Раненые наши переносят свои несчастья без стонов, без тени ропота и недовольства. Тем возмутительней, что поводыри их – гробы повапленные!

Случайный мой сожитель д-р Щадрин (страшный неврастеник – все время кампании тщетно ищет тихого пристанища, к[ото] рого не может найти) залег уже в кровать на сон грядущий, я же запишу сии строки в дневник; есть что-то, напоминающее Пимена и Гришку Отрепьева… Счастлив я, что в состоянии не зарываться окончательно в житейский навоз, и не лишаюсь постоянного чувствования над собой небесного шатра.

11 февраля. С раннего утра до поздней ночи артиллерийск[ая] пальба из фортов. Все та же суета и бестолковщина. Все двигаются, бегают, мечутся из стороны в сторону не для того, ч[то] б[ы] что-н[и] б[удь] сделалось, а так, ч[то] б[ы] только выходило как будто дело делают. Полная разрозненность и необъединенность действий, неналаженность и неподготовленность.

Лечебные заведения Гродно переполнены ранеными и больными, коих скопилось более 5 тысяч; вывозка их затруднена за невозможнос[тью] подачи надлежащего количества поездов. Более чем половину командного состава надо было бы признать невменяемыми по нервному истощению и расстройству.

Потрясающая картина на питательном пункте при эвакуац[ионном] пункте; по городу, как тени, плетутся раненые с позиций. Заявились остатки из 27-й дивизии: дивиз[ионный врач] и интендант, а также несколько санитаров. Дела наши сегодня ухудшились, и мы потеряли то, что взяли было вчера. Выручить 20-й корпус не удалось.

Приехали новый начальник штаба Попов[657] и временно командующий армией генерал Радкевич. Сиверс после ужина, еле сдерживаясь от слез, распрощался со всеми и отправился на ожидавший его поезд в Петербург. Начинать теперь будем опять сказку сначала! И у Сиверса обострилась резервная б[олез] нь: увеличилось количество ацетона и сахару в моче!!! Все штабные поехали на вокзал провожать, я же – нет: не видел я от него крупных неприятностей, но и никакой не испытал от него приязни ни к себе, ни к врачам. Следовало бы всех офицерских чинов с расстроившимися нервами на войне и со всякими содержаниями в моче ацетонов и т. п. нещадно теперь же вовсе увольнять от службы.

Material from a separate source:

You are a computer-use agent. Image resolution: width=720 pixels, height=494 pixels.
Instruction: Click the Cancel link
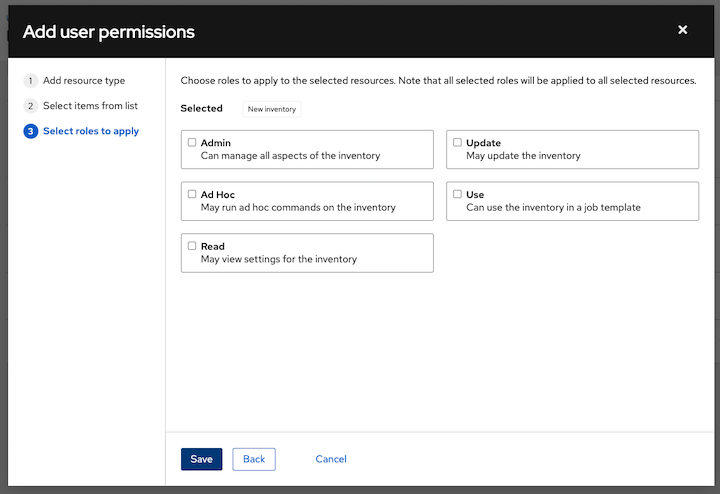[x=331, y=459]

Познакомился сегодня поближе с Мишей Власьевым – тип интересный, на войне могущий быть геройским, в мирное же время – карманным вором, хулиганом и к[аким] угодно разбойником…

Дела наши скверно обстоят и в Галиции, как следует читать между строк. «Русский инвалид» с циничной развязностью для иллюстрации якобы лживых немецких реляций сообщает, что «телеграммы из Берлина в Стокгольм нагло утверждают, будто у русских захвачено в Восточной Пруссии 26 тысяч пленных, 20 орудий и 30 пулеметов…» Полагаю, что не нагло, а скромно утверждают немцы!! До наглости же доходят наши газетные органы, тенденциозно раздувающие успехи нашего оружия и в фантастич[еских] красках рисующие якобы бедствен[ное] положение Германии[658].

Какое позорное testimonium pauperitatis[659] подписывают себе Сиверс и прочие генералы его свиты, когда они под сокрушительными ударами своего противника открыто еще выражают удивление (sic!) по поводу непонятных для них его шахматных ходов! Так наше военное искусство отстало, значит, от немецкого, что заставляет наших превосходительных бездарностей даже рты раскрывать от изумления!

12 февраля. Хорошая солнечная погода; немного утром подморозило.

Весь день с фронтов – ожесточенная канонада. Длинной вереницей идут по городу раненые, массу везут в подводах и несут в носилках. На вопрос, как наши дела, вояки штабные отвечают, что «так себе – как и вчера», много-де положили немцев! Но ведь не меньше же положено и наших?! Выходит какая-то бессмысленная бойня.